• Objective:
Format every line of the items below as a JSON list of strings, with one string per line and no blank lines. Leave out the pictures.

* BEGIN Materials provided *

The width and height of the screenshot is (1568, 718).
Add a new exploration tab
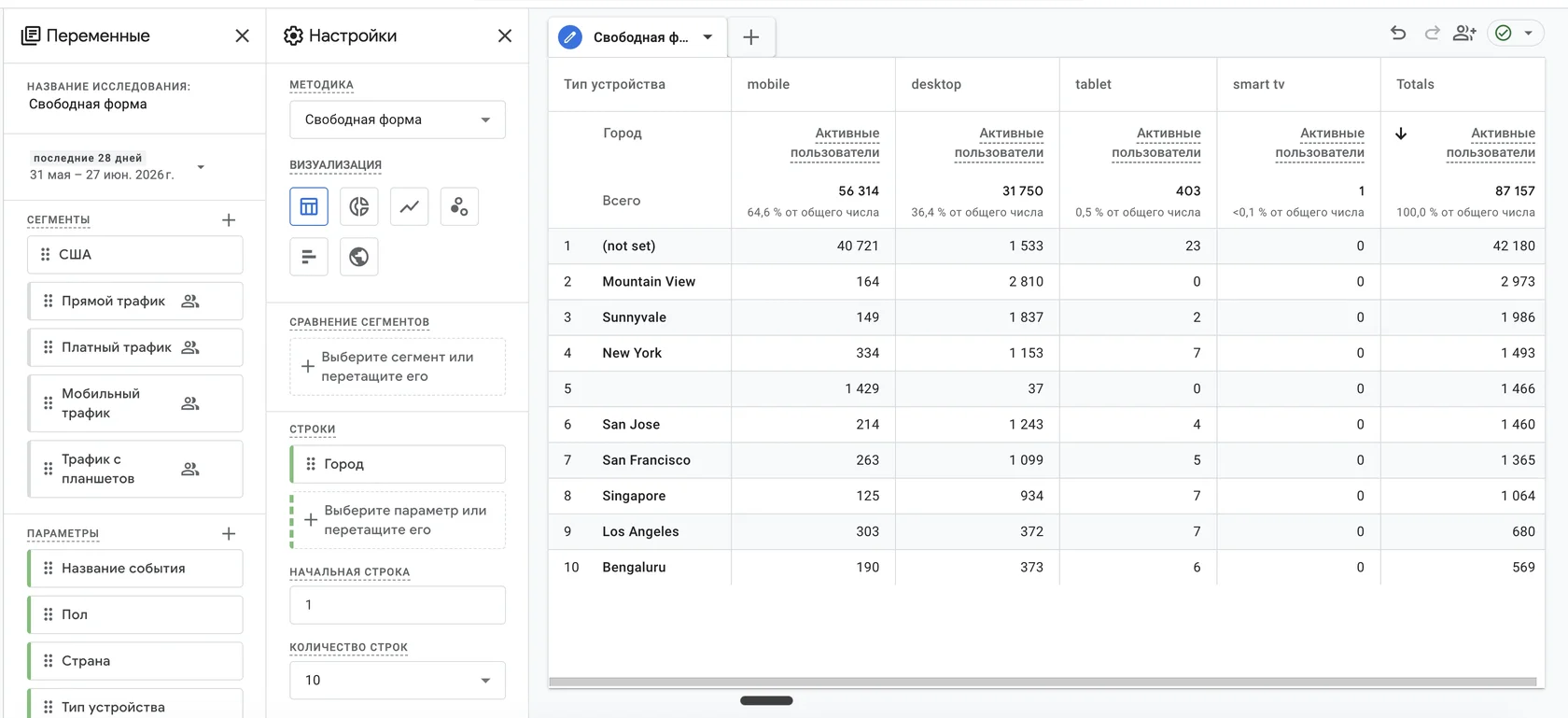[x=751, y=37]
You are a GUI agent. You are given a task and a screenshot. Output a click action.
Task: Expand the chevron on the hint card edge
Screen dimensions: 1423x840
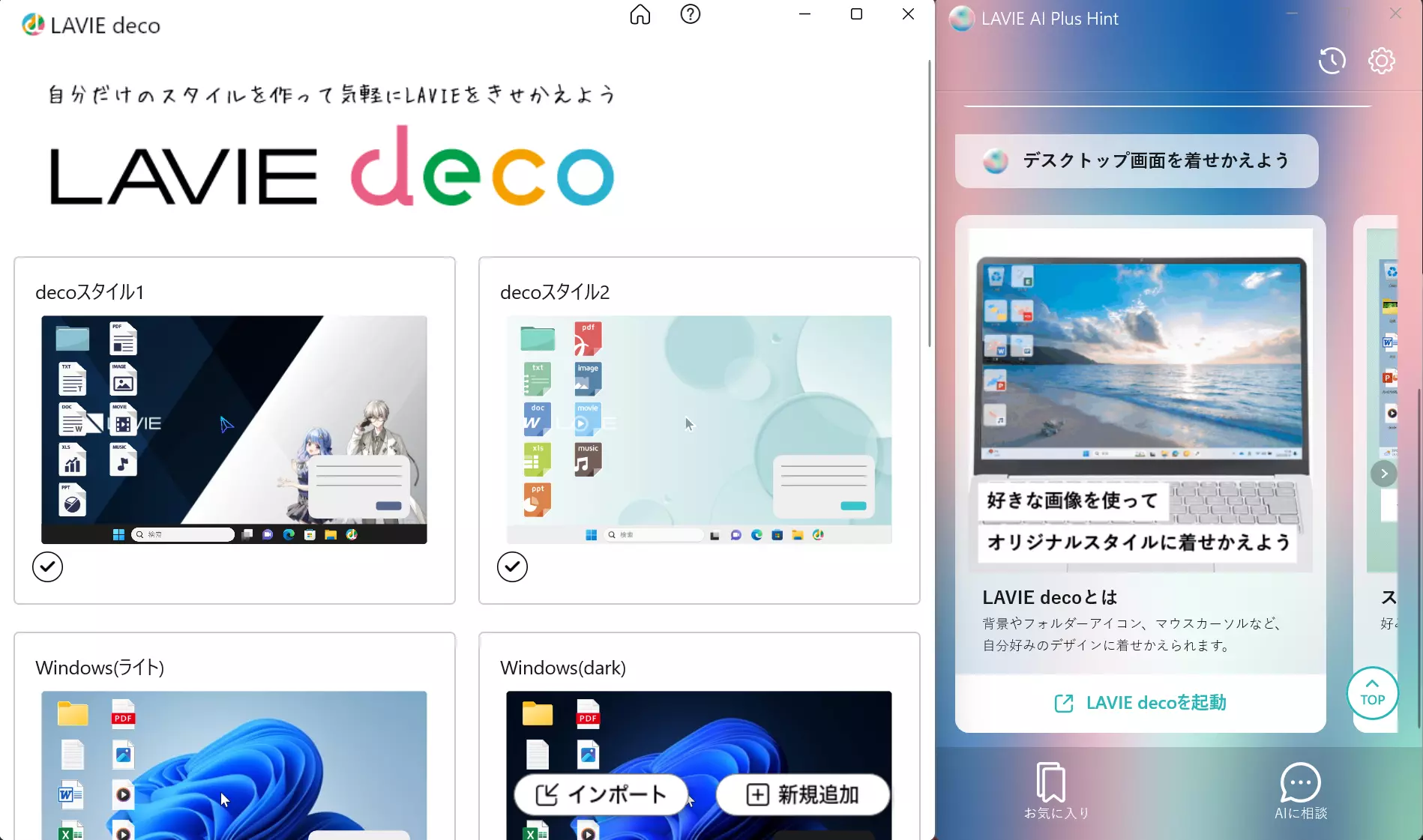click(x=1385, y=473)
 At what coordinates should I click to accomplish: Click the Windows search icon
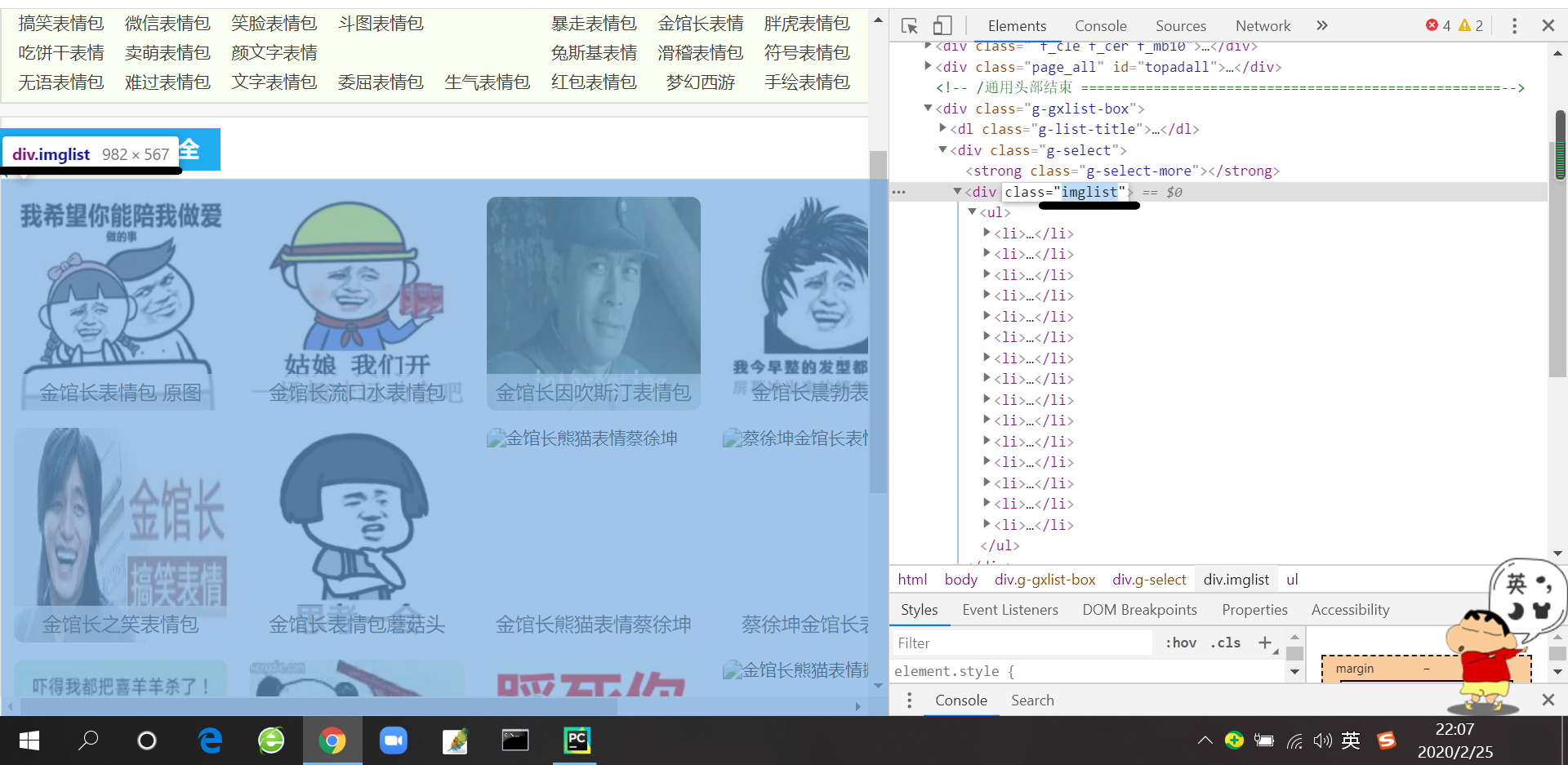point(88,741)
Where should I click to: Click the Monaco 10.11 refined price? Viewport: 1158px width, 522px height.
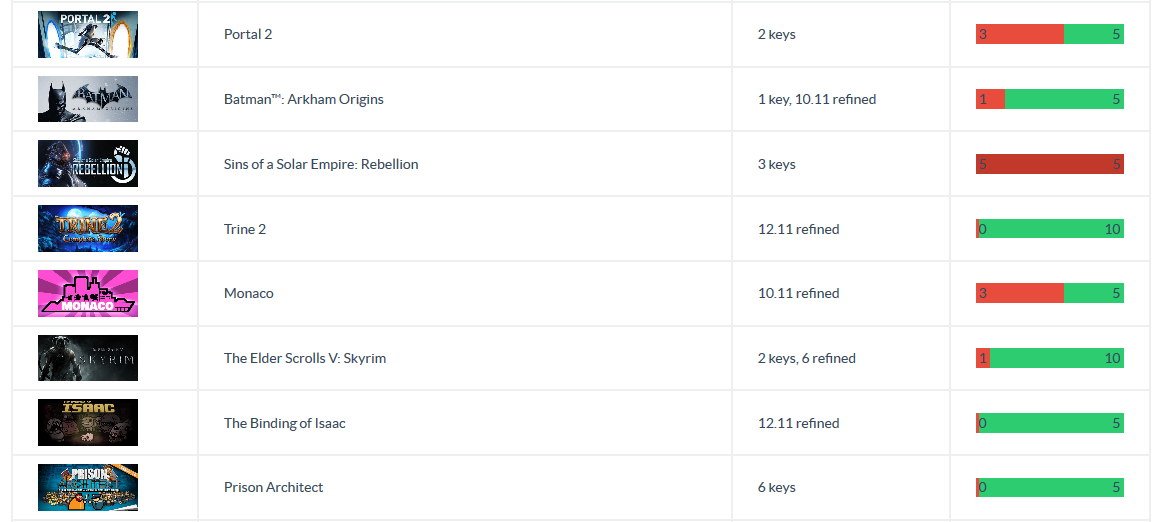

* END Materials provided *

• Response for this exercise:
[
  "The width and height of the screenshot is (1568, 718).",
  "Add a new exploration tab",
  "[x=751, y=37]",
  "You are a GUI agent. You are given a task and a screenshot. Output a click action.",
  "Task: Expand the chevron on the hint card edge",
  "Screen dimensions: 1423x840",
  "click(x=1385, y=473)",
  " At what coordinates should I click to accomplish: Click the Windows search icon",
  "point(88,741)",
  "Where should I click to: Click the Monaco 10.11 refined price? Viewport: 1158px width, 522px height."
]